A distinctly Canadian designation, crafted on these shores (and not engineered specifically from Westminster and Whitehall) succumbed to bland political correctness. It is an inconceivable patriotic sabotage in other countries, proud of their national heritage. Try to imagine ‘Independence Day’ giving way to ‘America Day’, or ‘Bastille Day’ becoming ‘France Day’.

This blatant exercise of historical social engineering at the hands of government fiat was resolutely fought by Canadians proud of their unique heritage, but protests and umbrage faded with the passing of years. The Globe and Mail’s editorial board was one of the last hold-outs, but even it too succumbed to what it considered the inevitability of progress.

David Warren, columnist for The Ottawa Citizen, is among the last public personalities who will take a stand. In 2006 he wrote,

I like to start all Dominion Day columns with a renewed expression of outrage for how the Trudeau government did in this fine proud word, ‘Dominion’, in 1982, as part of a longer-running Liberal Party effort to flush our national heritage ... I remain, as I was born, a native of the Dominion of Canada, and this is our Dominion Day, to which there is so much more than paper Pearson flags, and picnic faces painted in red maple lipstick.
‘I will not, and vow I will never, call it “Canada Day” without inverted commas,’ Warren asserted again in 2009. ‘It would not matter to me if every other living Canadian called it that without further thought. It continues to be Dominion Day, in my view: the patriotic anniversary of my own country. God Himself cannot rewrite history; I recognize no Act of Parliament that attempts to do so.’

Now, it may be wondered, what does all this have to do with the 2011 Royal Tour and the continuing relevance of the Crown to Canada’s constitutional stability? Didn’t the warm, jubilant crowds that flocked to the arrival of Prince William and his bride demonstrate our enduring love and respect for monarchy? Didn’t the celebrations on Parliament Hill put to rest any continuing fears about the Crown’s role in Canadian politics and culture?

Well, Dominion Day itself was once proclaimed and cheered by the Canadian people and, by a simple Act of Parliament and a deluge of government propaganda, all that changed. The future of the royal tradition in Canada rests upon equally uncertain foundations. At best, only half favour the Crown’s continuing role in Canada, and support at the time of the succession of the next crowned monarch does not look promising.

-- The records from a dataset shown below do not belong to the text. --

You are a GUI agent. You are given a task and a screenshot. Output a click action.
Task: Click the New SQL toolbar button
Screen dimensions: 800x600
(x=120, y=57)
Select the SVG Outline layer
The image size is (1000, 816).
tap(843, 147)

When interviewed yesterday by roving reporters, spectators who had turned out to watch the arrival of the Duke and Duchess most often alluded to the celebrity nature of the royal couple — their glamour, their youthfulness, their fashion sense — with few acknowledging the constitutional ties and imperatives. Behind the fa├žade of enthusiasm lies disquieting complacency.

Constitutional monarchists must be ever vigilant, especially since the Crown is more than the Head of State, but is at the apex of a governing system that guarantees the personal liberties and natural rights of all Canadians.

God Save the Queen! Happy Dominion Day!

ENDNOTES

1. A.H.U. Colquhoun, The Fathers of Confederation: A Chronicle of the Birth of the Dominion (Toronto: Glasgow, Brook & Co., 1920), 128-29. The Father of Confederation in question was Samuel Leonard Tilley, premier of New Brunswick. This Biblical passage is also the obvious source of the Canadian motto, ‘a mari usque ad mare (Zechariah, 9:10)’.